== Stored data entries ==
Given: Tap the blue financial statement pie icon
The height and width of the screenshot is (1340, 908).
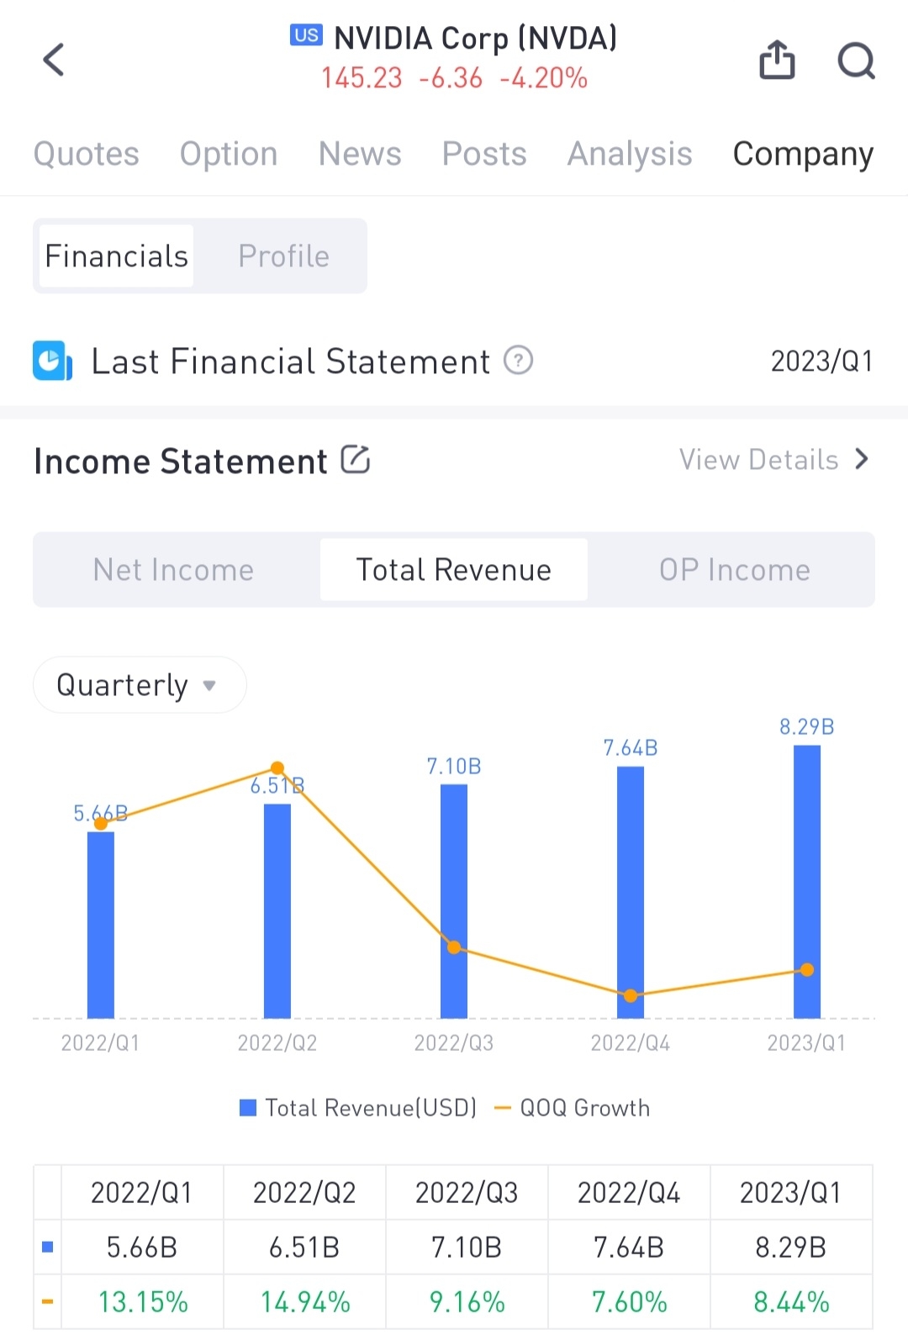Looking at the screenshot, I should 52,361.
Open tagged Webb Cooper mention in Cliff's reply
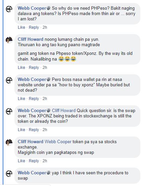Screen dimensions: 143x186 click(x=58, y=142)
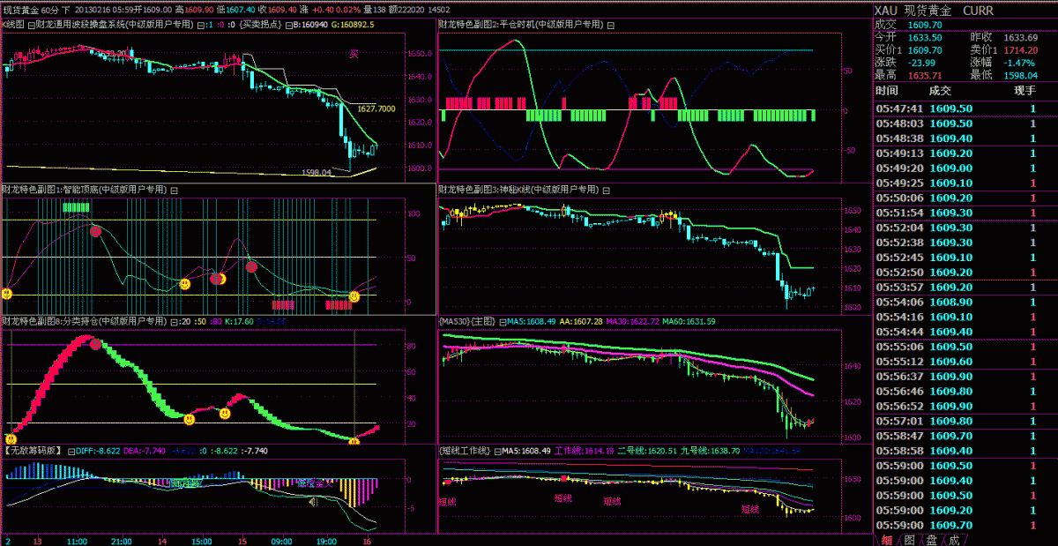Switch to the 细 tab
Image resolution: width=1058 pixels, height=546 pixels.
(887, 540)
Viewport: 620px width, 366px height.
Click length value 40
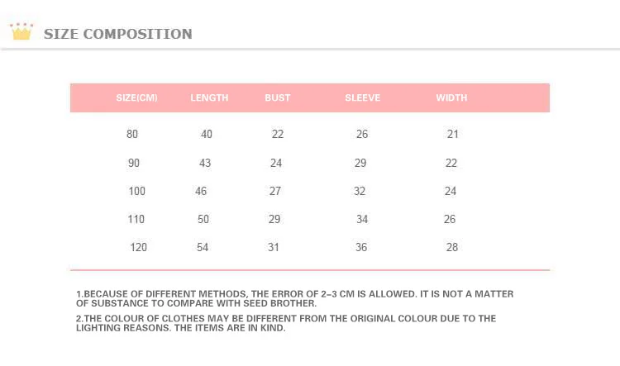coord(207,134)
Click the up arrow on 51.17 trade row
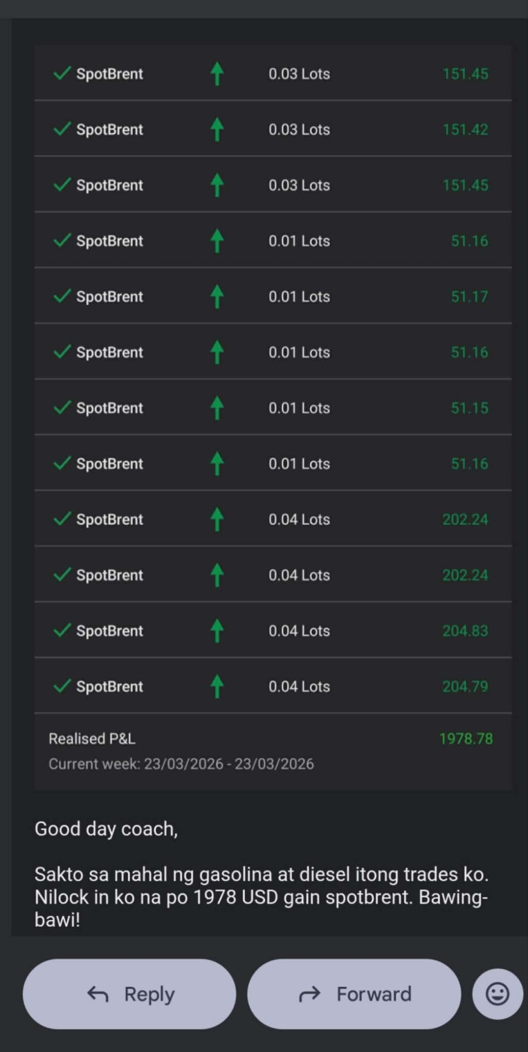This screenshot has height=1052, width=528. 217,296
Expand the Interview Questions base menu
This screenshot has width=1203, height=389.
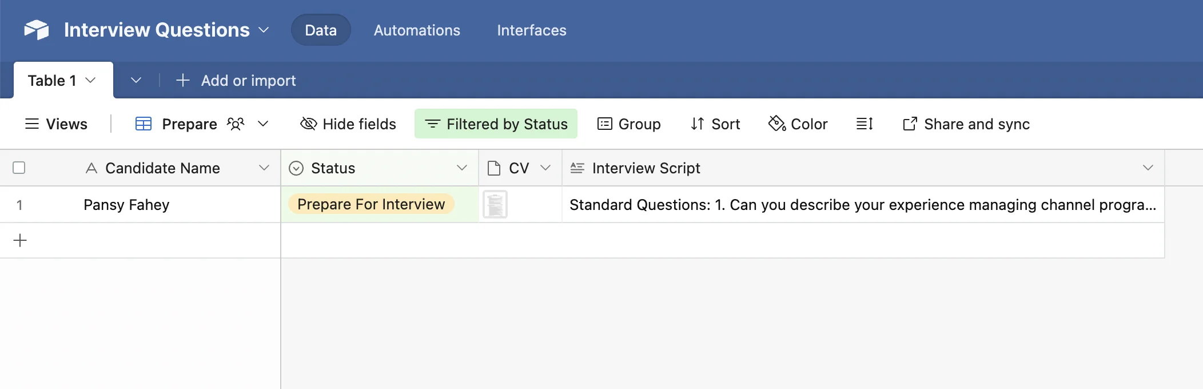pyautogui.click(x=264, y=30)
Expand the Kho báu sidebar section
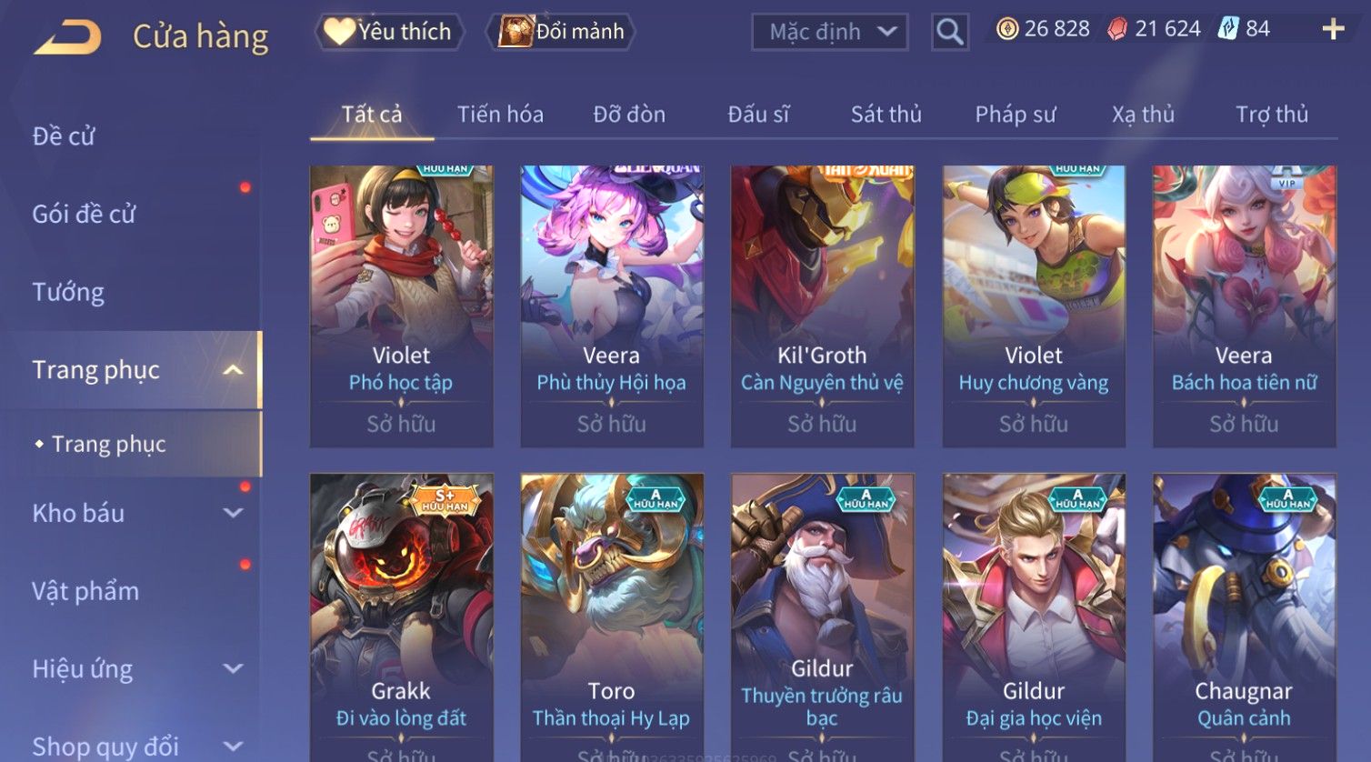This screenshot has width=1371, height=762. (x=233, y=513)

== Task ==
From the line with "Open tagged Webb" down to the final line of the entries above, repeat each line exactly; omit the pictures.

== Reply ==
Open tagged Webb Cooper mention in Cliff's reply
Screen dimensions: 143x186 click(x=58, y=142)
Switch to the 细 tab
Image resolution: width=1058 pixels, height=546 pixels.
(887, 540)
Viewport: 620px width, 366px height.
Click length value 40
coord(207,134)
Click the up arrow on 51.17 trade row
This screenshot has height=1052, width=528. 217,296
Expand the Interview Questions base menu
This screenshot has width=1203, height=389.
pyautogui.click(x=264, y=30)
Expand the Kho báu sidebar section
This screenshot has width=1371, height=762. (x=233, y=513)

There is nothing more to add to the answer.